First, let’s consider how we might do this with an open-source decoder-only transformer like Llama. To begin with, we can recall that we have complete control over the system: a single algorithm that will be stable. We control how the input is passed in and how to interpret the output. In theory, we can control randomness by setting the seed:
import torch
import random
import numpy as np
seed = 42
torch.manual_seed(seed)
random.seed(seed)
np.random.seed(seed)
# there might be some model-specific changes too, like disabling sampling
# or a model might accept a seed
Now, we have control over the random numbers which, in theory, should provide reproducible output. This is not yet enough: with stochastic systems we’ll want to see how they perform across multiple runs. If there is clear (i.e., automatable) evaluation, we would generate a large number of these as simulations and plot the results. If we did this with, e.g., llama2 and llama3 we might be able to give this talk and say if one performed better than the other.

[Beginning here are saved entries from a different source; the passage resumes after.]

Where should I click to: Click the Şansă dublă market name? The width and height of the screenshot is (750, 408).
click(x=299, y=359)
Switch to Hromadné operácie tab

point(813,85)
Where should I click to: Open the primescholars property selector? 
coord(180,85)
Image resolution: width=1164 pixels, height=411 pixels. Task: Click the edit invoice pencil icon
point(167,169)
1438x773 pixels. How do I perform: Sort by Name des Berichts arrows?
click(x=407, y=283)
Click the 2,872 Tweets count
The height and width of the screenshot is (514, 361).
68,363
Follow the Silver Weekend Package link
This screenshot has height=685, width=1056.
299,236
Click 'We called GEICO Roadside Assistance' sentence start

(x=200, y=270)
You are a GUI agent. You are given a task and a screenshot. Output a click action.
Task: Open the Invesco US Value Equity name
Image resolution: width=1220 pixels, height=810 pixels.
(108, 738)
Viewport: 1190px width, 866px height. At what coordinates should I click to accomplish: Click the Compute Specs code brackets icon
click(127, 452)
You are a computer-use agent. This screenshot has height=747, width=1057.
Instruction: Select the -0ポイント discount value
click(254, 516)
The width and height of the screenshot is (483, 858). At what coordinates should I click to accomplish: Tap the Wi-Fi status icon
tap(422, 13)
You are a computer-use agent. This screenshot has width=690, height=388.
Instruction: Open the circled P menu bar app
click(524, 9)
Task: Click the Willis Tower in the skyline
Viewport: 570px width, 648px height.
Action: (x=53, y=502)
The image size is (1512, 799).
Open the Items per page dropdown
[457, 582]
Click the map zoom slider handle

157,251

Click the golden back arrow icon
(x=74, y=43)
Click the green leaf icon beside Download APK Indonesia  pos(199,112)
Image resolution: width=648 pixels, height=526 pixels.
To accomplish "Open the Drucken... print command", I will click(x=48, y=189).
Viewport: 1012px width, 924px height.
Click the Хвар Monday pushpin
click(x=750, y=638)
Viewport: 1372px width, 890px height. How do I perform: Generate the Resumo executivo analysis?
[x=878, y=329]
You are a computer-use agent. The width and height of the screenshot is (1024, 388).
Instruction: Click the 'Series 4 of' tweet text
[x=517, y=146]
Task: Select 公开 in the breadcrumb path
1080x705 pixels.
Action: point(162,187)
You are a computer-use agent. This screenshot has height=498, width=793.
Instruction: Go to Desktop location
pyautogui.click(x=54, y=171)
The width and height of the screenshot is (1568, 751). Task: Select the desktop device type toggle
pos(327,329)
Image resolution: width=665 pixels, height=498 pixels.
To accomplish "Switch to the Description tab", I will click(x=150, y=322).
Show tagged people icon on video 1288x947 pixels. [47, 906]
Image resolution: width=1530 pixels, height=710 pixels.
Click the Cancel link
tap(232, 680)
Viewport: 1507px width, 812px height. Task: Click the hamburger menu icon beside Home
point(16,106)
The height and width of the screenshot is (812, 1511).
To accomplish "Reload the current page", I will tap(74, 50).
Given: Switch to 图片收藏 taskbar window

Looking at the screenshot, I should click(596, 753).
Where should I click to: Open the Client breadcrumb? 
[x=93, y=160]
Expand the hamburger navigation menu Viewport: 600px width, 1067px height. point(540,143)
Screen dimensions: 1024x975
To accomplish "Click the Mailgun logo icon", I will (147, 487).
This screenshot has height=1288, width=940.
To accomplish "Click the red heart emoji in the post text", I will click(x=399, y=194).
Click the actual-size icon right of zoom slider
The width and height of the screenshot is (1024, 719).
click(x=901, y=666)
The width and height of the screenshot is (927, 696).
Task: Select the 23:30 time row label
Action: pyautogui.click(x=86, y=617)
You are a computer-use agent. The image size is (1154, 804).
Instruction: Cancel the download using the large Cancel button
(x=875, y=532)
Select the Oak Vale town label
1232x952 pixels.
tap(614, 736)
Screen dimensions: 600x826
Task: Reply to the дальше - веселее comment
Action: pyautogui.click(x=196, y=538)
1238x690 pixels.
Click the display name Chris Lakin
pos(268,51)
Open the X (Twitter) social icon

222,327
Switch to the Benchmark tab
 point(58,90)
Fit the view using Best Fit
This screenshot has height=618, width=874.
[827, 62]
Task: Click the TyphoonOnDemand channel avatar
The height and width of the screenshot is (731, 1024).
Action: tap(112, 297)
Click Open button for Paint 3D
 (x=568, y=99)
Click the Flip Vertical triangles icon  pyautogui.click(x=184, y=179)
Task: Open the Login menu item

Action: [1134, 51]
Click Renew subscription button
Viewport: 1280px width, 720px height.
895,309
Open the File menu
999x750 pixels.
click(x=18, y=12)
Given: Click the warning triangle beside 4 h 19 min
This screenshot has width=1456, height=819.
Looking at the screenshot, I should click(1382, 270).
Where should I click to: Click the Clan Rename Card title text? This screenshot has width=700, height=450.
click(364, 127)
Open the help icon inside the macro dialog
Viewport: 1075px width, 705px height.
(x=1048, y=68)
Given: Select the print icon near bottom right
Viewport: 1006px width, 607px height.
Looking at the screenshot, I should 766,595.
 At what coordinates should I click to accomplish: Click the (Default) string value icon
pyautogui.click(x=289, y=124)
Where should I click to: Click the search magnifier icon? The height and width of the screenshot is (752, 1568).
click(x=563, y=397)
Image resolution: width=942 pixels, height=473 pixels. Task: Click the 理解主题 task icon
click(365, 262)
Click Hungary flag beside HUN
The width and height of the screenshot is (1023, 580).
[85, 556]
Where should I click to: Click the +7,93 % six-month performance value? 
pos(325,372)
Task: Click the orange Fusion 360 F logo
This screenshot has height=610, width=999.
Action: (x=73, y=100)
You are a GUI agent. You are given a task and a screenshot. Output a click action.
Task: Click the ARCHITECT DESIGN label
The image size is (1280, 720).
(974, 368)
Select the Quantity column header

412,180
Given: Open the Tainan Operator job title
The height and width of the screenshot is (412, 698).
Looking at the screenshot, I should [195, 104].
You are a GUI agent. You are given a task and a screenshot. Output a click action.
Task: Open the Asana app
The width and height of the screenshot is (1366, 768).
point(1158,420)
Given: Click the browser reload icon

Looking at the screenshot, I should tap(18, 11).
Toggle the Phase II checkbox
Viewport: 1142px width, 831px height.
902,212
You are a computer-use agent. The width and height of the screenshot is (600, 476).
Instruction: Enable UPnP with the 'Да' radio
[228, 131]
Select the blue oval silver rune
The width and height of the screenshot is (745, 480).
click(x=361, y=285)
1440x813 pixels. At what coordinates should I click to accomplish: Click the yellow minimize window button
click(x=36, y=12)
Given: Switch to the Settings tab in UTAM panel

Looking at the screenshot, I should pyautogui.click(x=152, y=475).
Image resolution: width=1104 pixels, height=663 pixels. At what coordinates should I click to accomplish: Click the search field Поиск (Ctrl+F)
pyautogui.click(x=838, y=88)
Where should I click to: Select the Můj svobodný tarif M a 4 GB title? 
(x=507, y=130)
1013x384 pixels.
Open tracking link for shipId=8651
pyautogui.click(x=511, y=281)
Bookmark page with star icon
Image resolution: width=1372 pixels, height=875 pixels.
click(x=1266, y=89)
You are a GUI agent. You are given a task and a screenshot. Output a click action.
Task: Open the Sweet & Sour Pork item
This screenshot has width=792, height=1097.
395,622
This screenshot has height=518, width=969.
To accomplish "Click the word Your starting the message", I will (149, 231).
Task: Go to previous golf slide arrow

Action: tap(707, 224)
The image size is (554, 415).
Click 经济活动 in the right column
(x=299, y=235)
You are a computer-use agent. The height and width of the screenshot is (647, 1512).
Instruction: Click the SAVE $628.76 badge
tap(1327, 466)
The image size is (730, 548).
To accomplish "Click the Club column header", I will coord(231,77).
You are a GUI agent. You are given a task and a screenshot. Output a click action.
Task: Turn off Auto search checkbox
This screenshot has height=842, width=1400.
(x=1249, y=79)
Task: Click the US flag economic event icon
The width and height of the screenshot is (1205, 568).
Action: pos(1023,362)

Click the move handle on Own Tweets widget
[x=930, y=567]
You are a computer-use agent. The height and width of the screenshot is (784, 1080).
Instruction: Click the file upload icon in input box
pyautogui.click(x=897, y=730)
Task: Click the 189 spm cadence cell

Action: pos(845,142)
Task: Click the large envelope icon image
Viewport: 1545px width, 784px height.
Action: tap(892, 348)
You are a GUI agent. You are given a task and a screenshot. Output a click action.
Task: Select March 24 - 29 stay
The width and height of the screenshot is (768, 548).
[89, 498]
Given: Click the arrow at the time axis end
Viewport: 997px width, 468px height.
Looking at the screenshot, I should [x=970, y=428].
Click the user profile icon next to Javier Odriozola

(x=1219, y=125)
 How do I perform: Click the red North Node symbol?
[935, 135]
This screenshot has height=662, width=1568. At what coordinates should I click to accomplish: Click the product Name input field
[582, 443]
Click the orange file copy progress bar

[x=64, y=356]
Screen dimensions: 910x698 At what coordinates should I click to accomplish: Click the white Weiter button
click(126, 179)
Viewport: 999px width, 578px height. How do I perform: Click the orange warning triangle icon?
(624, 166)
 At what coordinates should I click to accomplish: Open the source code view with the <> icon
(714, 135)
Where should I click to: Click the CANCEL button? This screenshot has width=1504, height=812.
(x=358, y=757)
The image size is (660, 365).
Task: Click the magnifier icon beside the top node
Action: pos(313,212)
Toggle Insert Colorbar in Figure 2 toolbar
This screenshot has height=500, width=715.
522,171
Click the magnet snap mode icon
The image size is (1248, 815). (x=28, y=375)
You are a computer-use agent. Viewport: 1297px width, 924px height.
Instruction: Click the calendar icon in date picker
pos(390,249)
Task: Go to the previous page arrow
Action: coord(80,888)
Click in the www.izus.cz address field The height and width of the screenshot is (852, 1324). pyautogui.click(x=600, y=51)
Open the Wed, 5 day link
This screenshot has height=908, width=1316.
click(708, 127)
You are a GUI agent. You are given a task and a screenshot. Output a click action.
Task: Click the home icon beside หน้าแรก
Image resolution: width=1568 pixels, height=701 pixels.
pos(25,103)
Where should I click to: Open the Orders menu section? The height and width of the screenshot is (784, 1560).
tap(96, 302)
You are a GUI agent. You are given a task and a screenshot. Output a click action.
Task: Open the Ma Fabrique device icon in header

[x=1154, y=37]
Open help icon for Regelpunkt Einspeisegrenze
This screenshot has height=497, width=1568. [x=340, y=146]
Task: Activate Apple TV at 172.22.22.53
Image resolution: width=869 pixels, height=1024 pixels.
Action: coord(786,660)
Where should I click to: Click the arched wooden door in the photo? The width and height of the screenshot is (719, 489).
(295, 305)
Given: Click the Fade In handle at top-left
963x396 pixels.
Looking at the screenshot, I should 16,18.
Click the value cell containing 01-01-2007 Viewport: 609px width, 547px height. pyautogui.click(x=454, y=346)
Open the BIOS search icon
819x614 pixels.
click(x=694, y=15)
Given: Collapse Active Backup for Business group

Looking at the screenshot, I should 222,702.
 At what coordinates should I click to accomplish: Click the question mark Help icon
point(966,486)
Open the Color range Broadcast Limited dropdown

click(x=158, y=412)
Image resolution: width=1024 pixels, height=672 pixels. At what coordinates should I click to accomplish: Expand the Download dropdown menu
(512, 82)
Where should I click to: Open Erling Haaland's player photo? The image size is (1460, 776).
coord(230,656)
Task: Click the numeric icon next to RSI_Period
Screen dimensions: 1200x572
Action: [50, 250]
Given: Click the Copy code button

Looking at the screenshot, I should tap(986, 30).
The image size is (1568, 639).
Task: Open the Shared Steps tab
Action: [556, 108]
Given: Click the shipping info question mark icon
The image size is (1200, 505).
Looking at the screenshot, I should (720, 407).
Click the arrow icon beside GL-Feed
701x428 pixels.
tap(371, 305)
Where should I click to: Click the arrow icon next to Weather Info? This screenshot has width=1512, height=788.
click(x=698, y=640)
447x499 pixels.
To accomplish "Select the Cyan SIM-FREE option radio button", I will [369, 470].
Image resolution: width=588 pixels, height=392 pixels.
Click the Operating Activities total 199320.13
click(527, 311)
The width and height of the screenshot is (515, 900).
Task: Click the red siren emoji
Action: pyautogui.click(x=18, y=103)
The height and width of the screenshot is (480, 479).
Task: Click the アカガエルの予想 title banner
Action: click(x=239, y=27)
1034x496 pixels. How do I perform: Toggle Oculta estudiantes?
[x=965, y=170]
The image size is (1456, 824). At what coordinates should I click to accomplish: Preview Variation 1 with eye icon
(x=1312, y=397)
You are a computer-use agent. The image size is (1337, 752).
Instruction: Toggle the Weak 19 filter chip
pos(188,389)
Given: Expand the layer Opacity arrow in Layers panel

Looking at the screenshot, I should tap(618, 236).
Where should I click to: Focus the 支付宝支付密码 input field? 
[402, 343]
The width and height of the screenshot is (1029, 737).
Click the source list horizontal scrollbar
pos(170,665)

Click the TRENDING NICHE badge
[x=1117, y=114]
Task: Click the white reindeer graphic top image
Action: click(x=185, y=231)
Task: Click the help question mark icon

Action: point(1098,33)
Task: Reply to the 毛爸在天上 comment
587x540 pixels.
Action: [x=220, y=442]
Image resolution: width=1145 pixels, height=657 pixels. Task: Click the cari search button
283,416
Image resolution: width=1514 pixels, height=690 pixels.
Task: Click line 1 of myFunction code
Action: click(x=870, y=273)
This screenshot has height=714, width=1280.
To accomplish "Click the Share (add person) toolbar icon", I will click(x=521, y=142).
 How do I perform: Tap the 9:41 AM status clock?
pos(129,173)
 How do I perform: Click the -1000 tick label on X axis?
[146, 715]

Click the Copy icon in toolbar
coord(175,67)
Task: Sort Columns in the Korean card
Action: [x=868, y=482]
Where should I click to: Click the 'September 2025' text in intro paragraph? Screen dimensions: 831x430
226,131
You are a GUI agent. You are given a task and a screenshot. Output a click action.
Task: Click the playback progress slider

That’s with open source systems, but what about closed-source systems? While the chat interface always looks the same, do you know if each query actually gets processed the same way? What sort of control flow is your input/output gated through? Not to mention that there is no control over random numbers making the results non-reproducible. We’d want to be able to evaluate performance across multiple runs, however, so we should at least run the query or pipeline through the system multiple times. How many times? How many runs should be made through closed source systems to encounter the breadth of responses?
One approach is to consider the variance of responses (in other words, how difficult/complex is the task?) and continue repeating only if the variance is high. I’ve seen recommendations (well, practice rather than recommendations) of 3-5 repetitions, but this strikes me as a pragmatic simplification rather than an ideal measure. I think this comes from 3-5 repetitions as being practicable given the challenge of evaluating the text-based output. I wonder if the same input even goes to the same underlying model? How can you ensure that no additional contextual information (e.g., past prompt/dialogue history) isn’t included?
I few takeaways:
- Limit use of closed-source generative AI to proof-of-concept or human-in-the-loop applications.
- Prefer open-source generative AI for evaluation. It can be useful to compare performance of this with #1.
- Prefer a method for automatically evaluating performance to allow for large numbers of simulations. E.g., how can you provide instructions to constrain output possibilities (e.g., explicity yes/no).